Religious rituals and secular rituals: interpenetrating models of childbirth in a modern, Israeli context
Sociology of Religion, Spring, 1993 by Susan Starr Sered
Almost all anthropological writing about ritual has concerned ritual in the context of community -- ritual as social drama. Even studies of ritual in modern society have concentrated upon the role of ritual in turning disparate individuals into a community (Moore and Myerhoff, 1977). The sorts of practices that I consider in this essay to be rituals are practices that an ethnographer would probably never observe. For the most part, these practices are performed alone or with the assistance of one family member or ritual expert. In the absence of anthropological consensus about dealing with these kinds of practices, I treat them as rituals in the sense that they are symbolic actions whose results are not empirically evident to the woman performing them. I agree with historian of religion J.Z. Smith that "Ritual is, first and foremost, a mode of paying attention. It is a process for marking interest" (1987:102):
|R~itual represents the creation of a controlled environment where the variables |the accidents~ of ordinary life may be displaced precisely because they are felt to be so overwhelmingly present and powerful. Ritual relies for its power on the fact that it is concerned with quite ordinary activities placed with an extraordinary setting. (1987:109)
Both the religious and secular practices described by the women of the study can be considered rituals in Smith's sense.
Figure 1 provides a sample of religious childbirth rituals reported by the women whom I interviewed. These rituals are not required by Jewish law, although they do utilize Jewish symbols and concepts. I collected more than one hundred different religious rituals, and I suspect that further field work would have doubled or even tripled the length of the list.

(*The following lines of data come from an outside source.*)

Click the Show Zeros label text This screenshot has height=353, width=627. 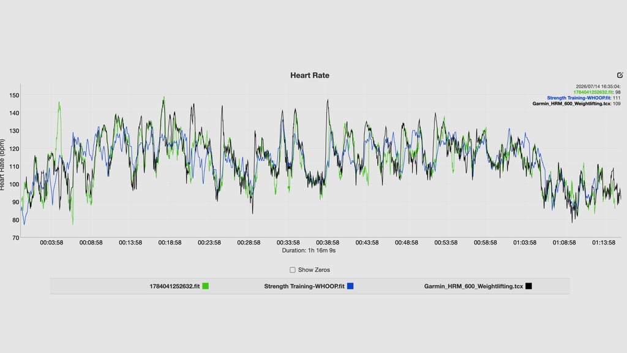[314, 270]
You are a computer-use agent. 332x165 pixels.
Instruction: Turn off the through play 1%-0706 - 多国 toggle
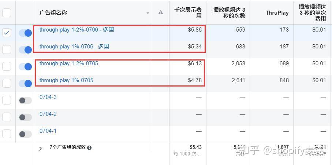[25, 50]
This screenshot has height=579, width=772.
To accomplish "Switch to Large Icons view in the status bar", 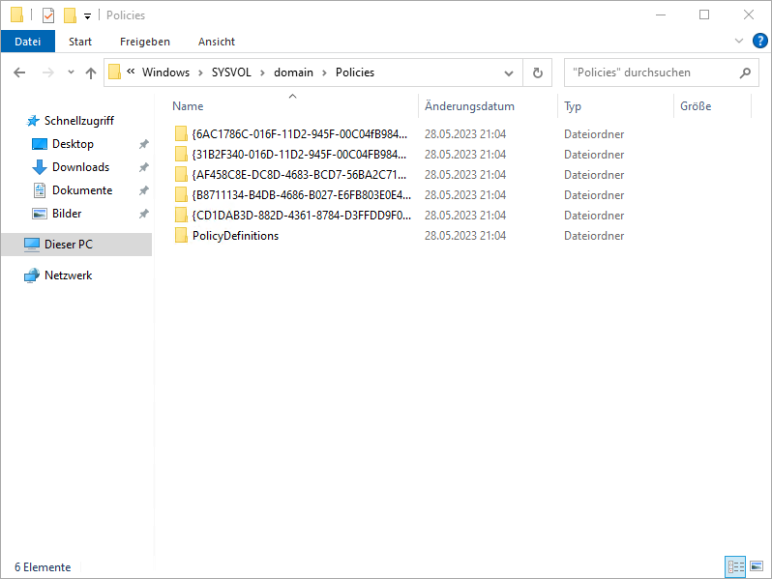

Although studies similar to this one have not been carried out in other modern societies, I believe that the extent of ritual choice in Israel may be unusually large. Unlike in the United States, for example, the ethnic mixing in Israel is among people who feel themselves part of the same religious heritage. In addition, few women know which religious practices have the status of custom (optional) and which religious practices have the status of Jewish law (required). Women who selected rituals which originated in the cultural menu of a different ethnic group did not seem to feel that they were adopting foreign or heterodox rituals.
THE RITUAL MENU -- SECULAR RITUALS
The variety of secular rituals is almost as rich as the variety of religious rituals. In the following section I treat as secular rituals practices aimed at safeguarding the baby or birth, but which lack explicit Jewish content, and have not been specifically ordered by a doctor for the particular woman who carries out the practice. For the purpose of this article, secular rituals include both behaviors having conscious ritual intent and those believed by the woman to be medically proven.
The secular rituals actually reflect two rather different models: a self-help model highly developed in Lamaze-style childbirth preparation classes, and traditional secular folk wisdom concerning safe pregnancy and birth.